[Opening EXERCISE DATA section]

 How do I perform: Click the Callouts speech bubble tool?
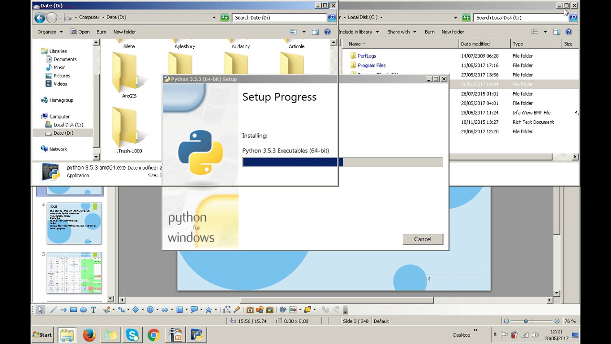pyautogui.click(x=194, y=310)
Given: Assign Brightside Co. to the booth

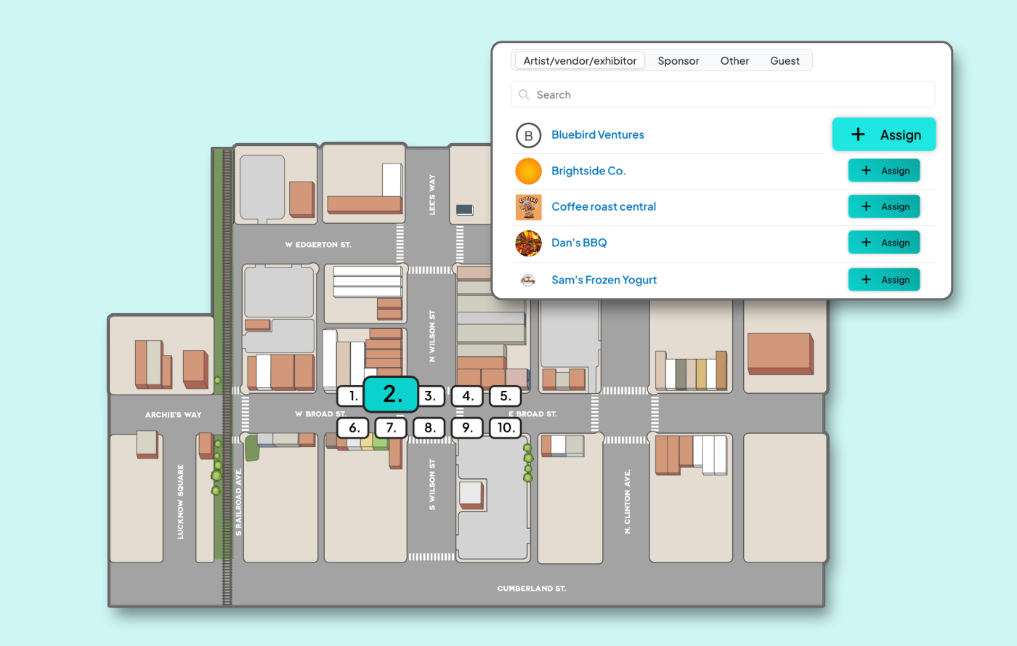Looking at the screenshot, I should pos(884,171).
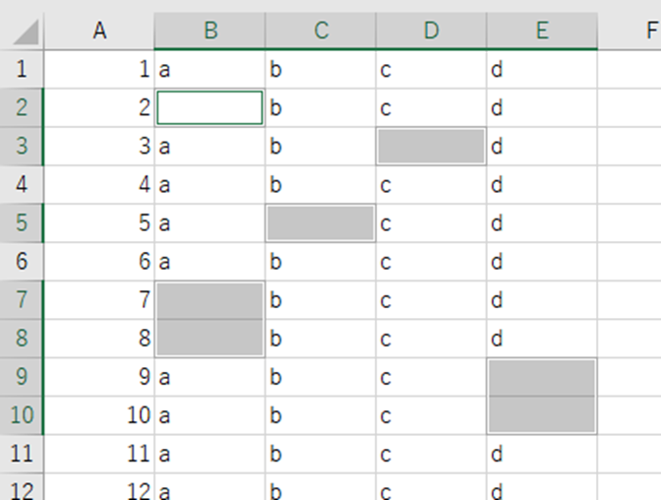Select gray blank cell B7
661x500 pixels.
210,300
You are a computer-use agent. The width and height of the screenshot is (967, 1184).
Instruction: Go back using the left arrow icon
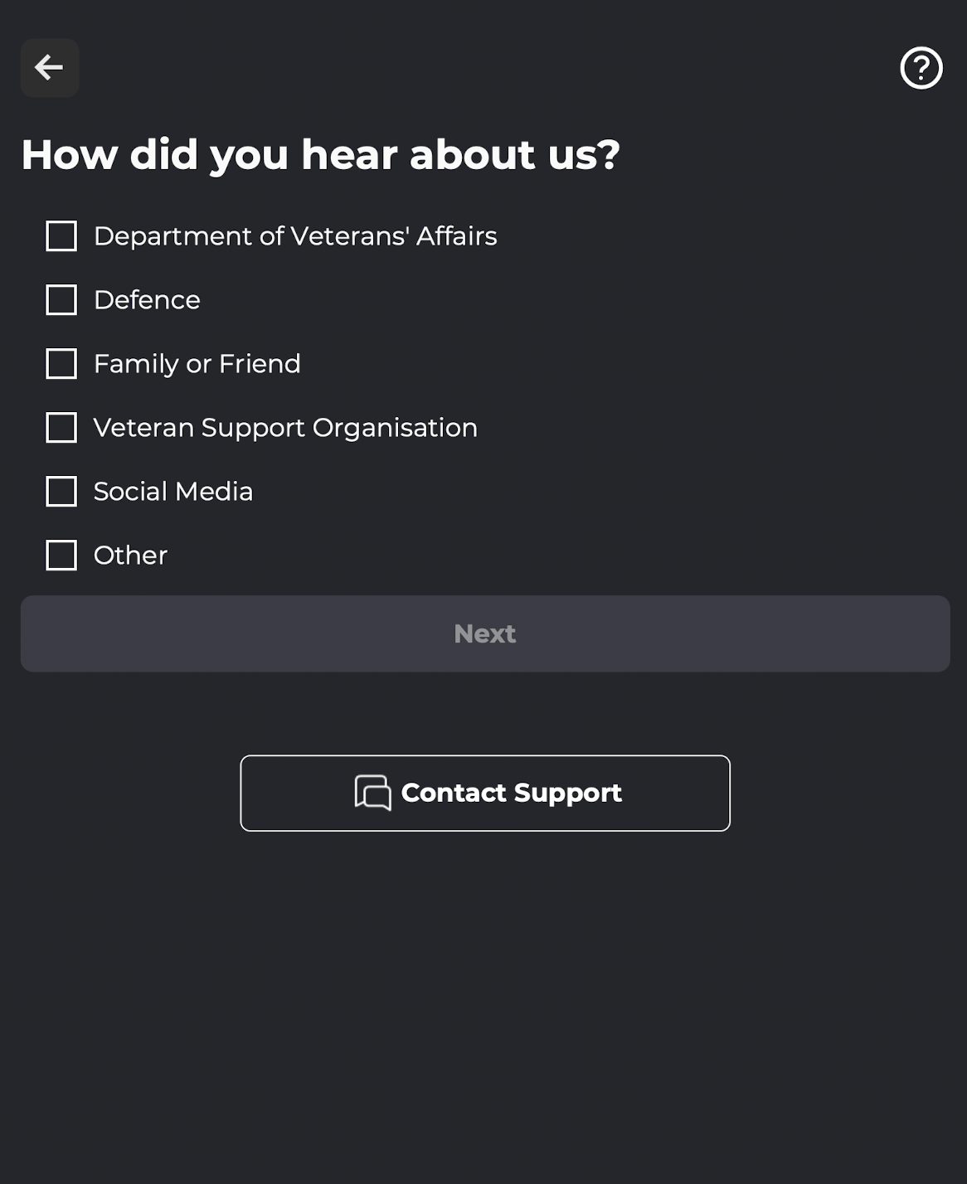(x=50, y=68)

[Closing EXERCISE DATA section]

(EXERCISE REQUIREMENTS) Without the pictures, repeat every line of the material above exactly.

(SOLUTION TO THIS TASK)
 How do I perform: Click the Callouts speech bubble tool?
pyautogui.click(x=194, y=310)
Given: Assign Brightside Co. to the booth

Looking at the screenshot, I should pos(884,171).
Select gray blank cell B7
661x500 pixels.
210,300
You are a computer-use agent. The width and height of the screenshot is (967, 1184).
Instruction: Go back using the left arrow icon
(x=50, y=68)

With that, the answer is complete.